Amplification: The Dance

By the time of the third dream my patient had lived through the deaths of her mother and father and that of several close friends and had also begun to relate seriously to that fact, more apparent after the age of fifty, the sense of her own mortality. Therefore some of these images of death as dance and dancer became very meaningful for her. Their importance is hinted at in her own dream in the image of 'a ruined sanctuary, perhaps something like a very early church, domes and small'. In this sacred setting the dance goes on with its vivid image of a woman both deeply connected to her instinctual nature and wholly civilised as well. The setting of the ruined sanctuary implies the impermanence of temporal structures and the passage of temporal life, but the dance goes on, and even more, this is a wedding dance and the figure waits for the veiled bridegroom.
In early Christian times dancing was apparently a natural part of sacred life. From the Gnostic tradition we have a description of a round dance performed the night before the crucifixion with Jesus at the centre surrounded by his disciples.
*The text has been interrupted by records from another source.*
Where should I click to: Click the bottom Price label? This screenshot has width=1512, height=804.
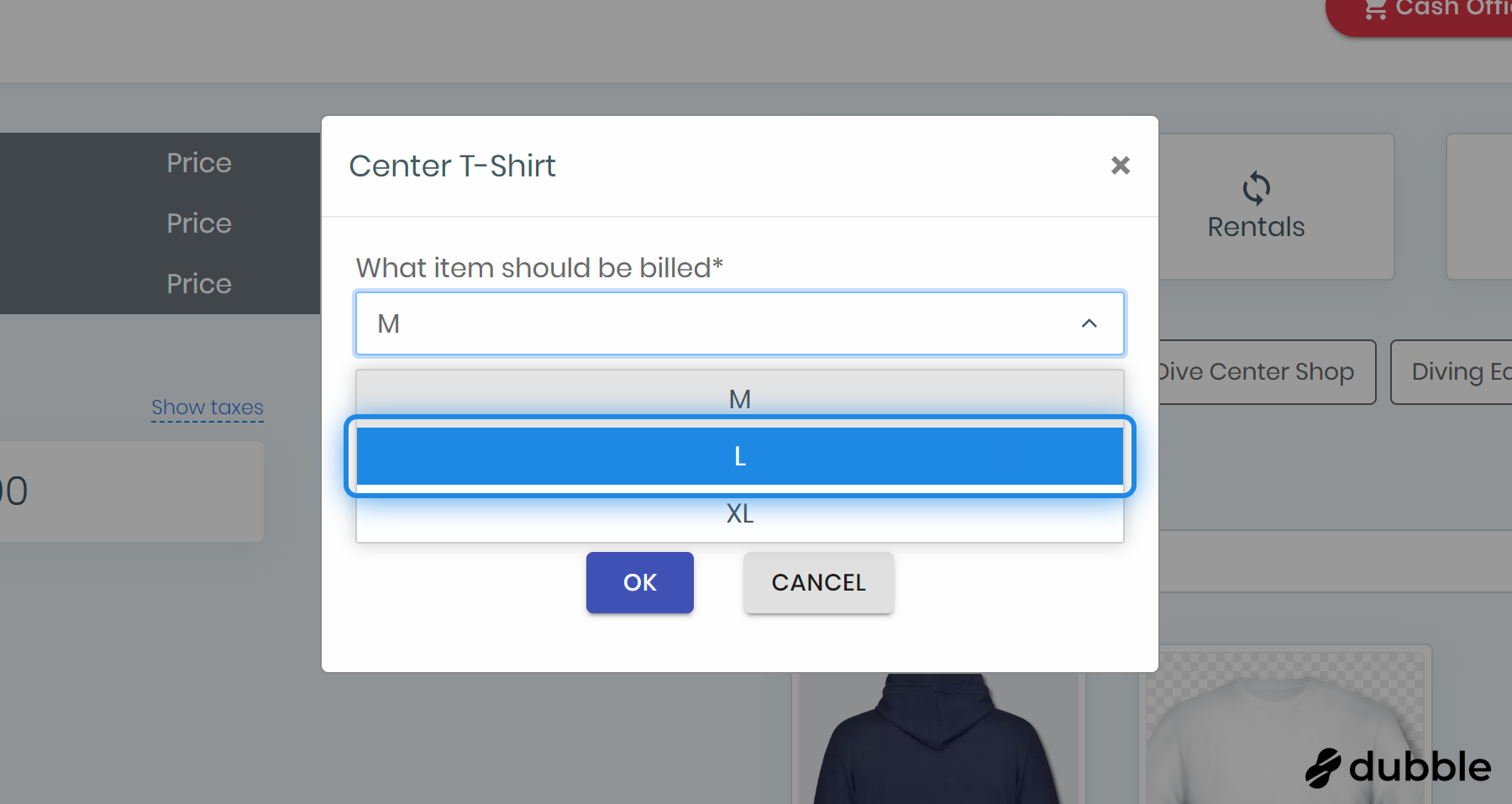coord(199,284)
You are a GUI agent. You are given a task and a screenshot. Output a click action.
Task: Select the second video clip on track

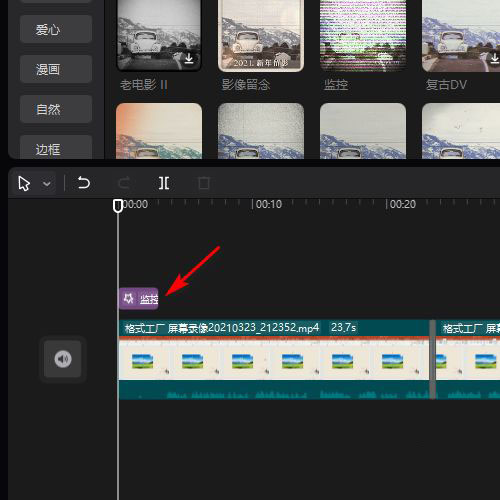click(468, 359)
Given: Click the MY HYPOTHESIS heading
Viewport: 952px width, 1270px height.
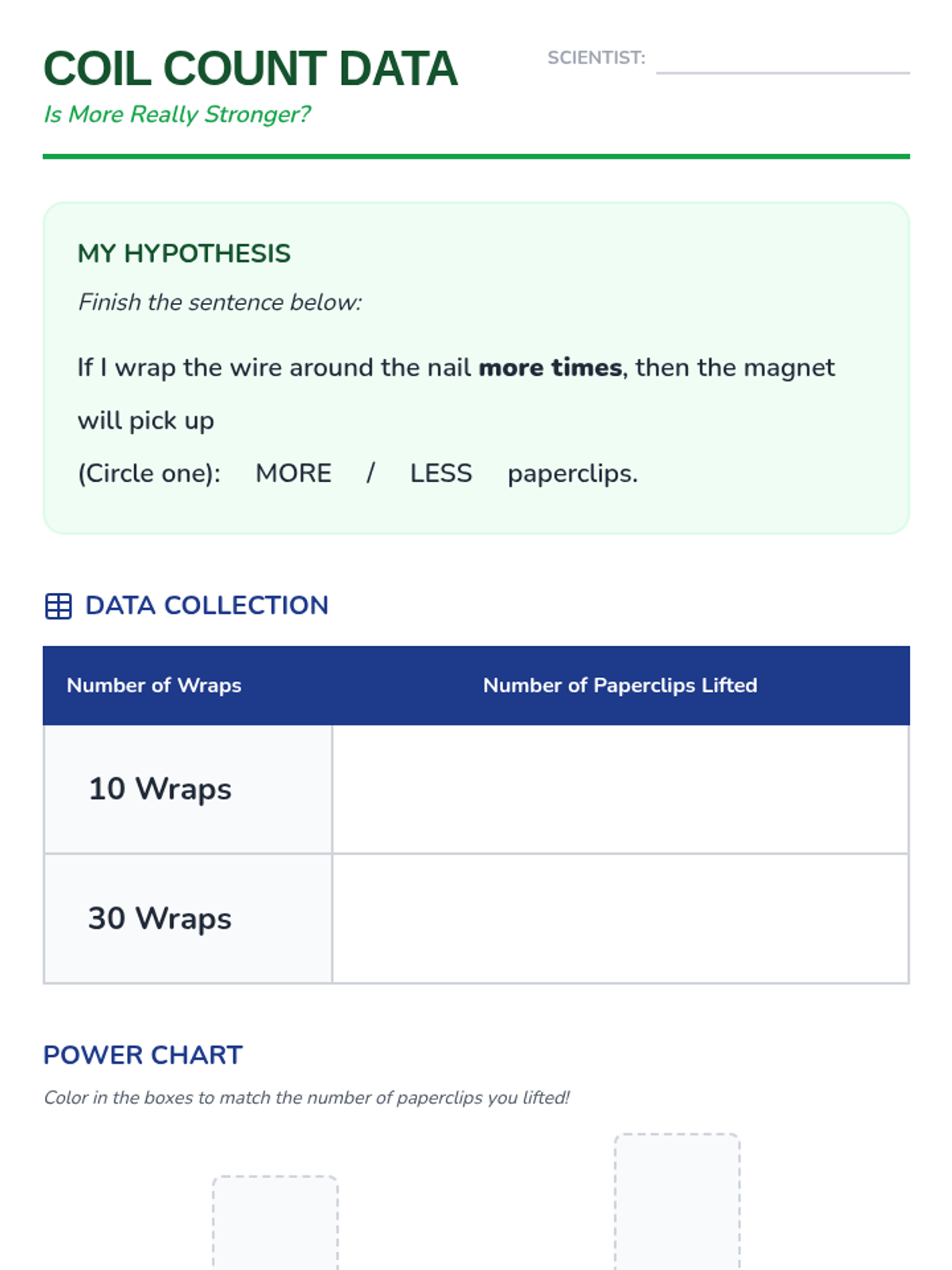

Jung says, 'This close relationship is represented by the circle and the central point: the two parts are indispensable to each other and equivalent. ...

At all events, the aim and effect of the solemn round dance is to impress upon the mind the image of the circle and the centre and the relation of each point along the periphery to that centre. Psychologically this arrangement is equivalent to a mandala and is thus a symbol of the self, the point of reference not only of the individual ego but of all those who are of like mind or who are bound together by fate (Jung 8, para. 419).